Что-то в голосе матери встревожило Фрэнсис. То, что она сказала, и как она это сказала, прозвучало пророчески. Морин действительно боялась. Боялась конца. Чьего конца? Она боялась того, что ничего нельзя будет исправить…
Теперь и Фрэнсис все больше беспокоилась за Джорджа.
В августе — после заключения пакта с Россией — в войну вступила Румыния. В середине сентября во Франции англичанами впервые были применены бронеавтомобили, благодаря чему появилась возможность преодолевать воронки от разрыва снарядов и окопы, — и английским войскам удалось продвинуться глубоко к рубежам немецкой обороны. Ликование в Англии было нескончаемым; многие предрекали, что мощные гусеничные машины сыграют решающую роль в дальнейших сражениях.
Но в действительности эйфория оказалась преждевременной; как часто бывало в этой войне, опять возникли проблемы с обеспечением. На фронт было отправлено слишком мало танков, и многие из них еще в пути вышли из строя. Оставшейся техники не хватало для широкомасштабного наступления. Короткий проблеск надежды быстро померк.

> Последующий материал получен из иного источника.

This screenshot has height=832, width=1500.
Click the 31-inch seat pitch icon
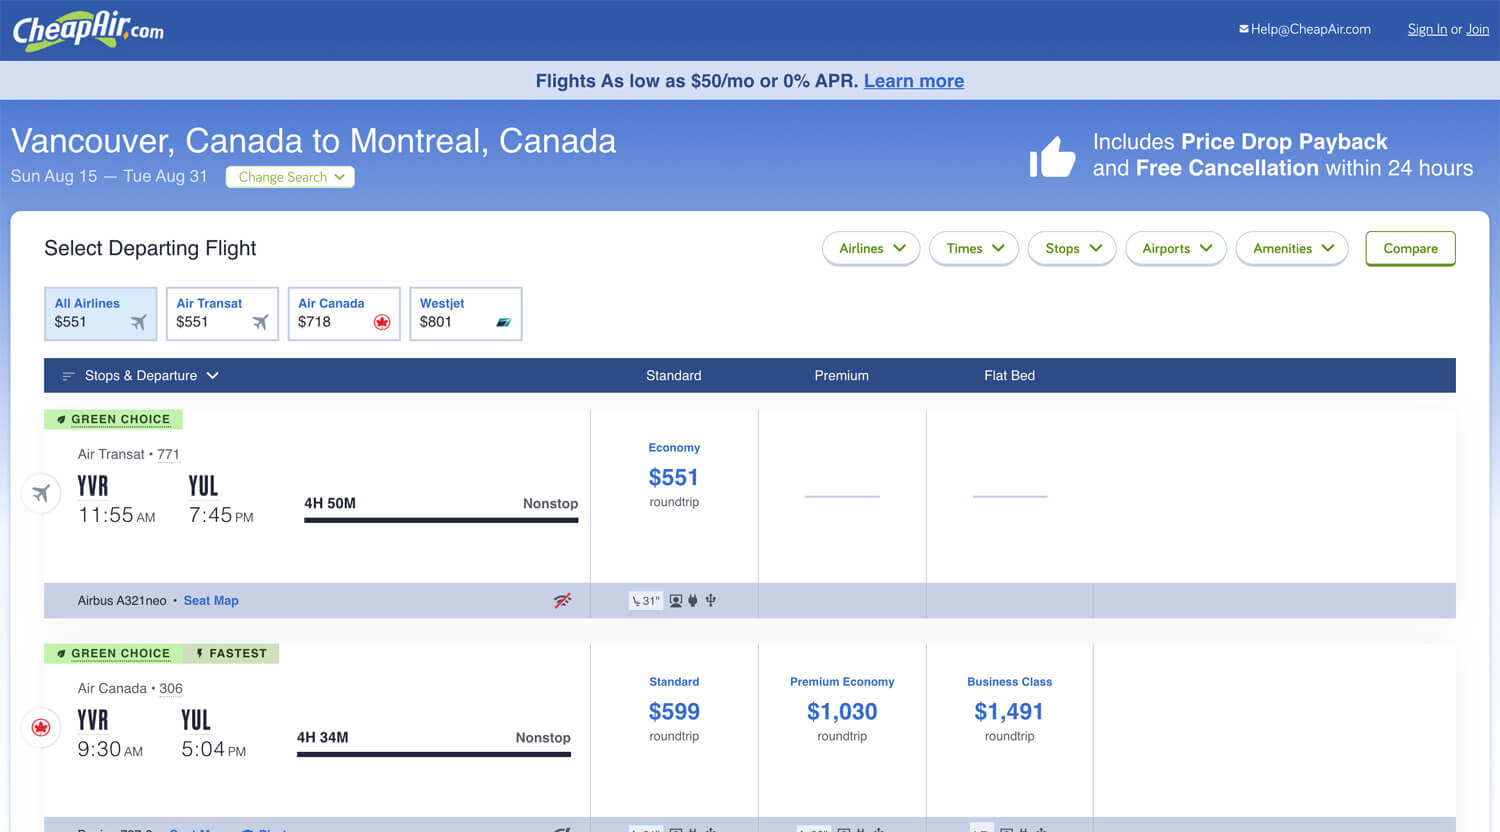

Однажды дождливым вечером в конце сентября Фрэнсис вернулась с фабрики и застала Элис в лихорадочных сборах в дорогу. В гостиной стояли два раскрытых чемодана, из-за чего в комнате практически не осталось места, где можно было бы стоять или ходить; несколько платьев было разложено на диване, который служил Фрэнсис кроватью. Между чемоданами балансировала Элис.
— Что ты делаешь? — удивленно спросила Фрэнсис, осторожно пробравшись в кухню, где поставила на стопку газет свои снятые в прихожей мокрые галоши.
— Я получила сообщение, — сказала Элис, — от командира батальона, где воюет Джордж. Он тяжело ранен.
Фрэнсис проглотила слюну.
— Что?
— Джордж лежит в лазарете в какой-то проклятой французской деревне. Он нетранспортабелен, — объяснила Элис.
Несмотря на плохие новости, она больше не казалась такой отчаявшейся и подавленной, как в предыдущие недели. Плохая новость была все же новостью. Неизвестность закончилась. Теперь она могла действовать.
С обмякшими коленями Фрэнсис опустилась на табурет.
— Боже мой, — прошептала она.
— У него при себе был мой адрес, а не адрес родителей. Поэтому написали именно мне, — сказала Элис, и в ее словах слышалось удовлетворение.